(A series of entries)
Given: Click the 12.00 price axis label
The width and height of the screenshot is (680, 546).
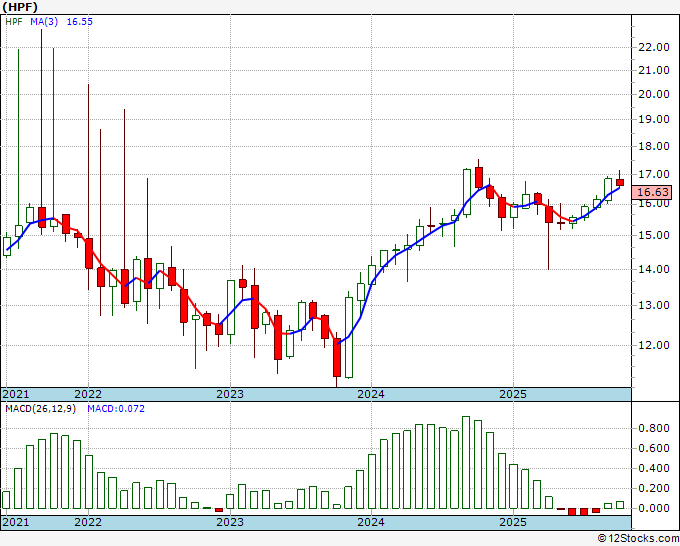Looking at the screenshot, I should coord(654,345).
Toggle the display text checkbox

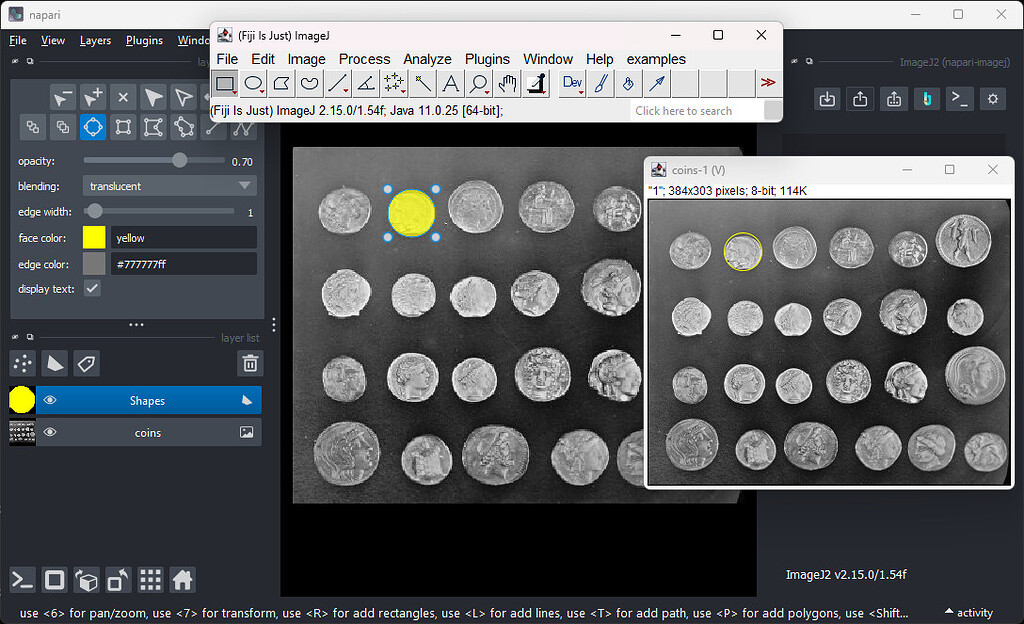93,290

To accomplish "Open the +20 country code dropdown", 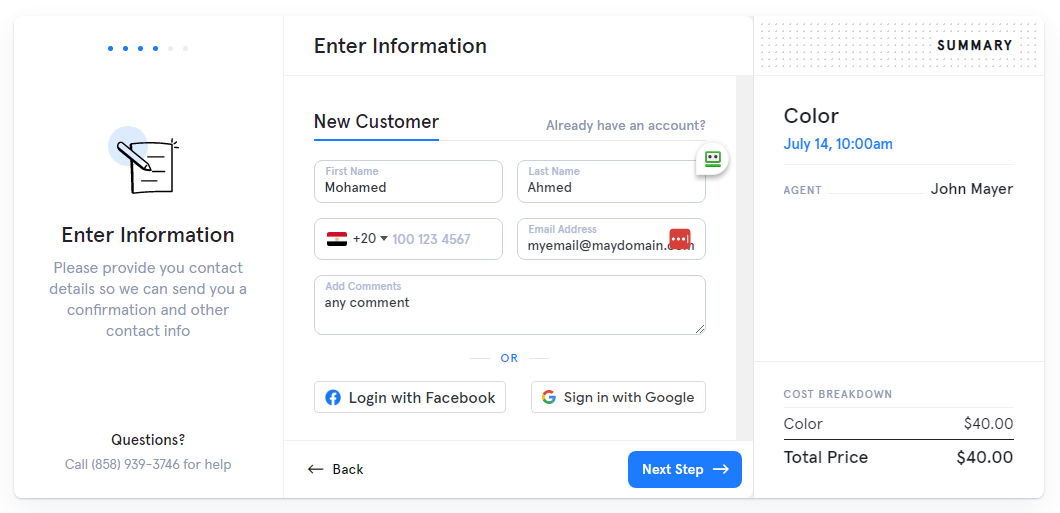I will [x=370, y=239].
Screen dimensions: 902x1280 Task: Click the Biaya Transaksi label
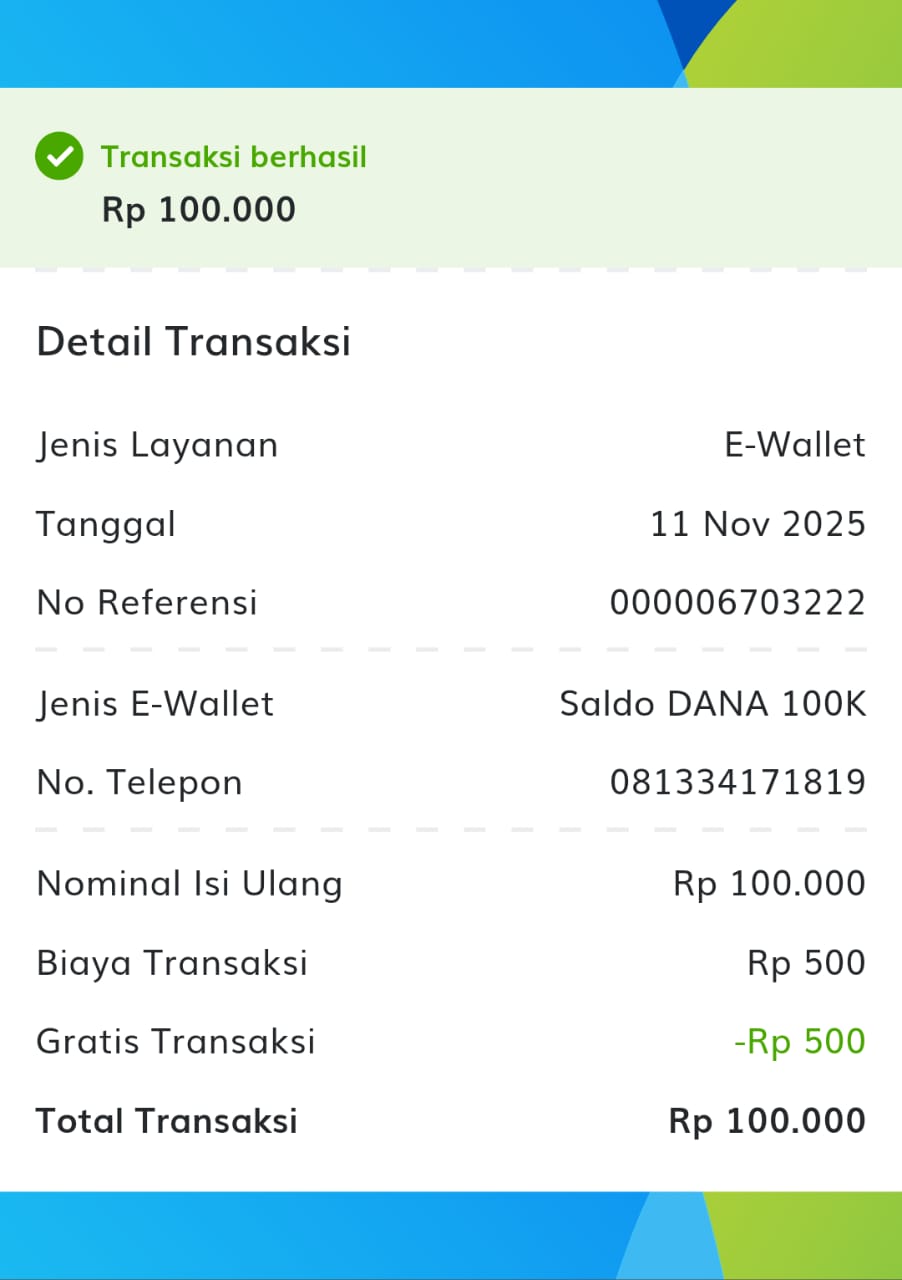coord(172,963)
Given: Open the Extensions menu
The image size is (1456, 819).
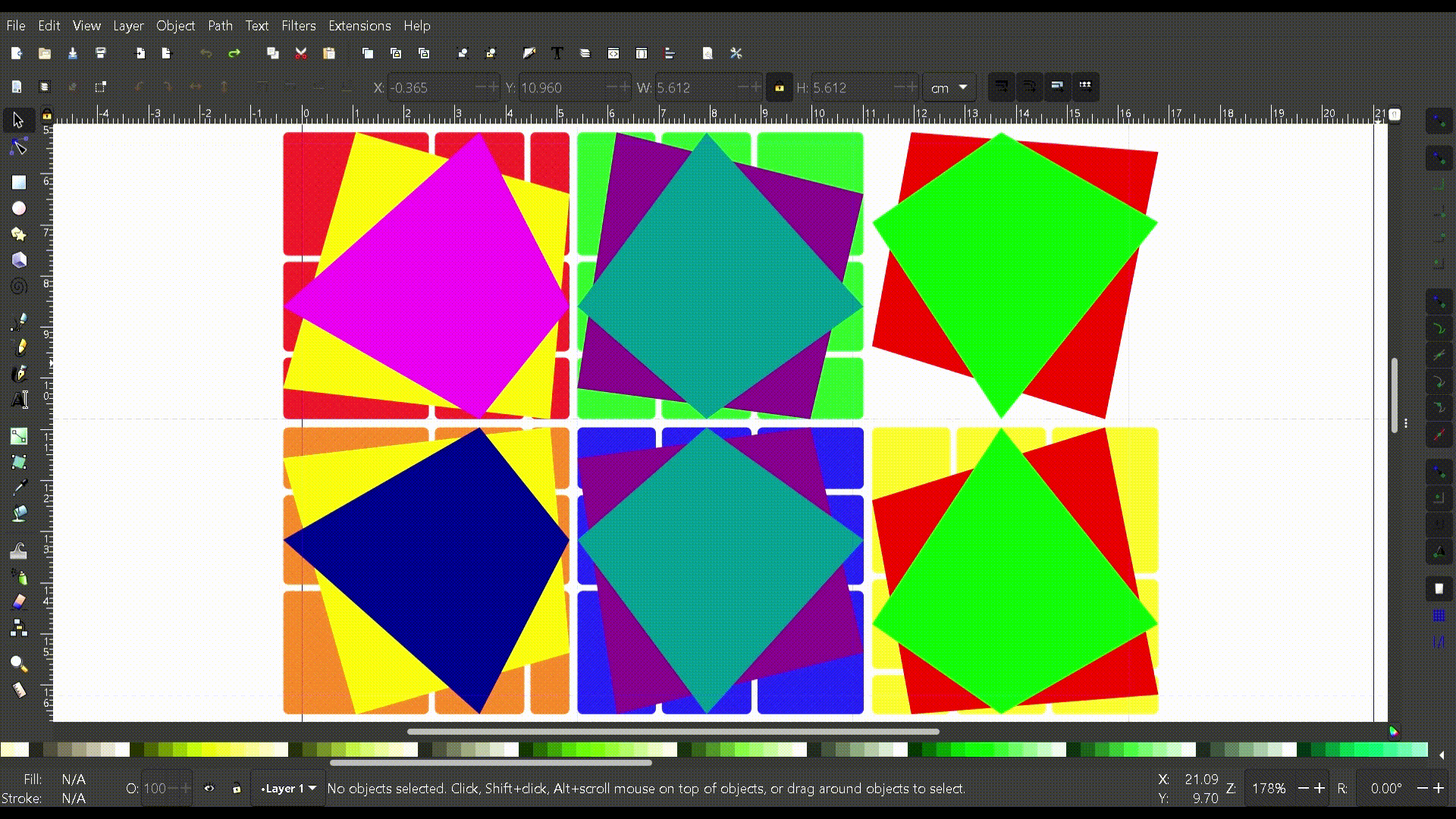Looking at the screenshot, I should pos(359,26).
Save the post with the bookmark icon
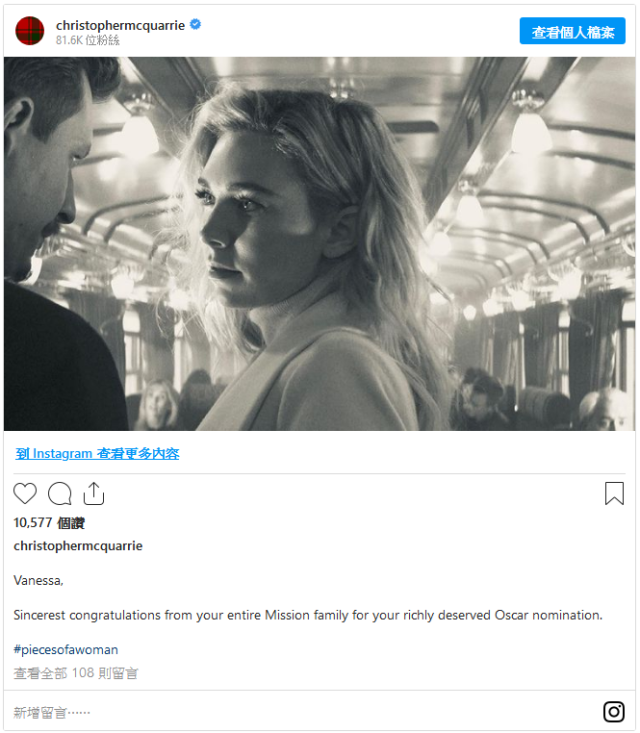 pos(614,493)
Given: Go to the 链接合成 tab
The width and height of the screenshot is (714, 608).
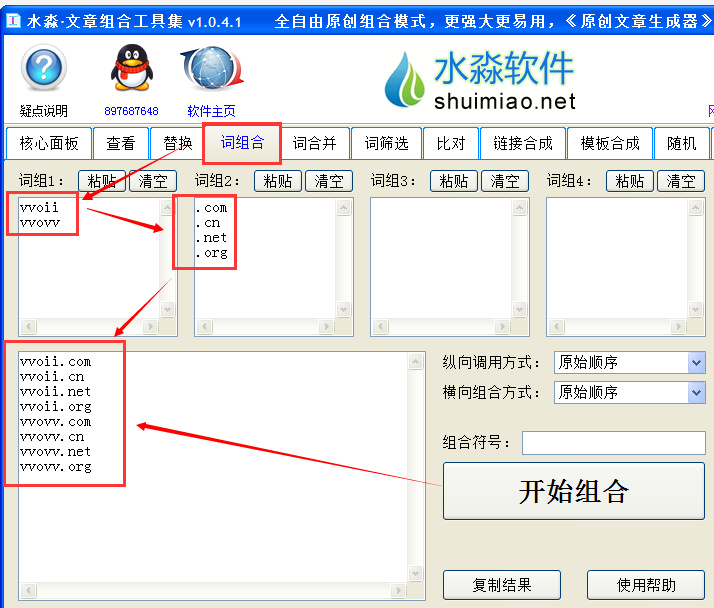Looking at the screenshot, I should point(522,143).
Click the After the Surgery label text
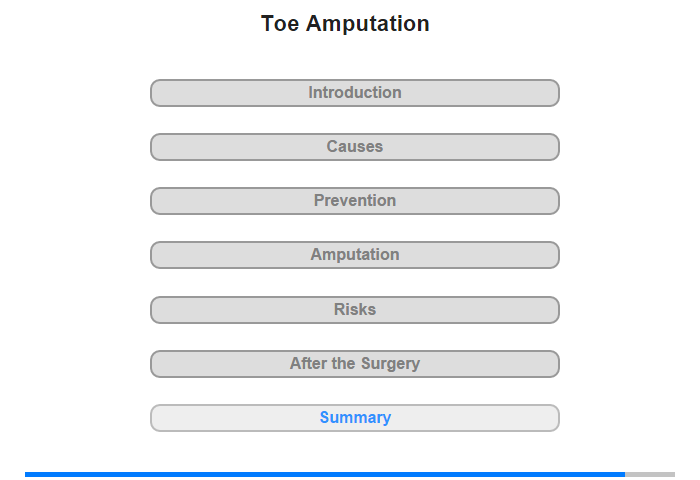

[Written task]
Arrange the lines of the entries above as a numbered list, starting at the line that contains "Save the post with the bookmark icon" and ending at the end of the entries, omitting blank lines. Leave the pictures out of the answer.

[Answer]
1. Save the post with the bookmark icon
2.  pos(614,493)
3. Given: Go to the 链接合成 tab
4. The width and height of the screenshot is (714, 608).
5. Looking at the screenshot, I should point(522,143).
6. Click the After the Surgery label text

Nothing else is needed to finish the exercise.